SENTENCIA CONSTITUCIONAL PLURINACIONAL 1341/2014
Tribunal Constitucional Plurinacional de Bolivia

SENTENCIA CONSTITUCIONAL PLURINACIONAL 1341/2014

Fecha: 30-Jun-2014

III.3.Análisis del caso concreto

A través de la presente acción de libertad, el accionante denuncia la vulneración de sus derechos por parte de la autoridad judicial demandada, toda vez que al haber sido agredido por internos del penal de Chonchocoro donde cumple su condena, solicitó su traslado al de San Pedro y dicha autoridad en lugar de pronunciarse sobre la procedencia o improcedencia de su solicitud, la rechazó argumentando que el memorial de solicitud debía estar firmado por el interno, y no tomó en cuenta que por su seguridad, se encuentra aislado en el Bloque C-4 de dicho recinto.

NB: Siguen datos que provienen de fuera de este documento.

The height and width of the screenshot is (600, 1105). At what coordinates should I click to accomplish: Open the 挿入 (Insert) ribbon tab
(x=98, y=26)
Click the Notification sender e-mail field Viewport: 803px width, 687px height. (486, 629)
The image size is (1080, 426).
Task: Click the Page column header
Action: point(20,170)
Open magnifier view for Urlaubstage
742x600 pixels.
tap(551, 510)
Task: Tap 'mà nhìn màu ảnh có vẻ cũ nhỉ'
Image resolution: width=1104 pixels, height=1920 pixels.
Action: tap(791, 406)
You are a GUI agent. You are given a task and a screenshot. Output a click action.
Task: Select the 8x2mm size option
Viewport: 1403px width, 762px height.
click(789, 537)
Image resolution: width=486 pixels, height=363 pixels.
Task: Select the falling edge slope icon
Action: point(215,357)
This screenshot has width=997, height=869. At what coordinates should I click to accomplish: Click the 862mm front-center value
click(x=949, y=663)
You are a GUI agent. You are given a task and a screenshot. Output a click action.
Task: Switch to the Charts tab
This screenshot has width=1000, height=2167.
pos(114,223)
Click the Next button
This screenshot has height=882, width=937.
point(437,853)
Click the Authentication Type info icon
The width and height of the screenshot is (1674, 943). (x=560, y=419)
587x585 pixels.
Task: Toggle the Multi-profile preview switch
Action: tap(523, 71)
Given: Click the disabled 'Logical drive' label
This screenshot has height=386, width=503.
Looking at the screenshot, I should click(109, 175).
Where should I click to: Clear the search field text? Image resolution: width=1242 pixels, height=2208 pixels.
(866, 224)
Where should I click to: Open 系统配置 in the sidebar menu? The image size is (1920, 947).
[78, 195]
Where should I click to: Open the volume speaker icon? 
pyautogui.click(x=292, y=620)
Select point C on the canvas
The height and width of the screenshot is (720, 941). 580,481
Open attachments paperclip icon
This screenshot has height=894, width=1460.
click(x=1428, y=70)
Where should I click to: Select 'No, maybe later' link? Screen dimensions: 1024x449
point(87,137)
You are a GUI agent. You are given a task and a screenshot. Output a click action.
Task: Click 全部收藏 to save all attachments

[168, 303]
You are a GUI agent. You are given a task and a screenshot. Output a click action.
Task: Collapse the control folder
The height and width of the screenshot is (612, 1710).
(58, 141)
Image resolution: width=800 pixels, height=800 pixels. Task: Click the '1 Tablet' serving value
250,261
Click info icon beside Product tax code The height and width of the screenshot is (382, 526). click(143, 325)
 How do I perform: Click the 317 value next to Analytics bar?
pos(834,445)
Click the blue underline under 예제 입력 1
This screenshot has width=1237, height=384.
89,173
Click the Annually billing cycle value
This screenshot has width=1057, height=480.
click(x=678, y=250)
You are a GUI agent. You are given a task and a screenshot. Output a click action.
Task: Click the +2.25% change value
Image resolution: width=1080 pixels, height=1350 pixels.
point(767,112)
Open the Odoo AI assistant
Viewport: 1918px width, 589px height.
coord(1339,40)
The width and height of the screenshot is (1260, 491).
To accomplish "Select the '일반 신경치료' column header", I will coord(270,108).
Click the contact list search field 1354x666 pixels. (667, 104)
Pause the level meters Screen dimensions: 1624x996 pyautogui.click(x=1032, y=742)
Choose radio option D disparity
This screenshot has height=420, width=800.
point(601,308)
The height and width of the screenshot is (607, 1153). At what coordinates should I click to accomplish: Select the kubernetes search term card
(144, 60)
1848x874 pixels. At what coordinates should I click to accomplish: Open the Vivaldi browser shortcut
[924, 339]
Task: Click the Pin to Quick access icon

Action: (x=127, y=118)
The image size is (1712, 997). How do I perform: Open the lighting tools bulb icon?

El accionante al haber solicitado su traslado al penal de San Pedro, la misma que no fue atendida por la autoridad judicial demandada con el argumento que previamente el memorial debía estar firmado por él, hecho que a criterio del peticionante pone en riesgo su vida toda vez que se encuentra amenazado por los internos que lo agredieron, agravando su situación del privado de libertad, por lo que el presente caso ingresa dentro de la acción de libertad correctiva desarrollada en el Fundamento Jurídico III.1. de la presente Sentencia Constitucional Plurinacional.

Conforme la Conclusión II.1, el juez demandado, antes de la presentación de los memoriales de solicitud de cambio de recinto, se había entrevistado con el accionante, tomado conocimiento de la agresión por parte de los otros internos, así como también de su deseo de trasladarse de recinto penitenciario. Es así que cuando el 6 de enero de 2014, el accionante presentó el primer memorial comunicando a la autoridad judicial demandada que fue agredido por otros internos, y que está en peligro su vida e integridad física, solicitando que se oficie a la dirección del penal de Chonchocoro que emita informe sobre los hechos, y su traslado al de San Pedro; ésta ya tenía conocimiento sobre los hechos ocurridos y sin embargo, mediante providencia dispuso que previamente debía acompañarse prueba, incurriendo la mencionada autoridad en una actitud pasiva y negligente frente a la petición realizada.

Asimismo, conforme la Conclusión II.3, el accionante mediante un segundo memorial, adjuntando copia de la denuncia al director del penal, solicitó se resuelva su petición de cambio de penal argumentando que su vida corría peligro; y la autoridad demandada en lugar de darle el trámite correspondiente, mediante una providencia, sin hacer ningún pronunciamiento de fondo, determinó que previamente tenía que tener la firma del interno.

En el informe realizado por la autoridad demandada en la audiencia de acción de libertad, señaló que para dar curso a lo impetrado, el accionante debía pedir que se ordene las certificaciones y éste no lo hizo; sin pronunciarse dicha autoridad sobre su rechazo por falta de la firma del accionante en el memorial de solicitud. Al respecto, la actuación de la autoridad demandada al resolver este segundo memorial nuevamente se tornó en la actitud pasiva lejos de la que debiera demostrarse en este tipo de solicitudes, tratándose de un interno que por su seguridad habría sido aislado y del que corre peligro su vida e integridad física.

Nuevamente cabe recalcar que el Juez demandado ya tenía conocimiento de las agresiones contra el accionante, de que por su seguridad estaba aislado, así como también de que su solicitud del traslado de recinto penitenciario se tramite con urgencia, razón por la que el hecho de exigir la firma del interno en el memorial de solicitud carece de toda relevancia legal en el caso concreto, máxime si se considera que al estar incomunicado el accionante, era materialmente imposible que pueda obtenerse su firma en la solicitud que efectuaba, por lo que tomando en cuenta además la distancia en la que se encuentra el recinto penitenciario de Chonchocoro, dicha exigencia únicamente recarga los costos al interno y dilata la prosecución del trámite de traslado en desmedro de sus derechos.

Conforme el Fundamento Jurídico III.3, en el presente caso es la autoridad judicial ahora demandada la que se encuentra en posición de garante de los derechos de las personas privadas de libertad, teniendo la obligación de atender todas las solicitudes y denuncias vinculadas con el derecho a la vida y a la integridad física con la debida celeridad e incluso de oficio. Es decir, dicha autoridad al tener conocimiento de las agresiones sufridas contra el ahora accionante y al saber que su vida e integridad física se encontraba en peligro debía solicitar de oficio la información al recinto penitenciario y no así mostrar una actitud pasiva exigiendo al interno el cumplimiento de formalismos que únicamente ocasionaron la retardación y dilación en la prosecución de su traslado en desmedro de sus derechos y de su acceso a la justicia.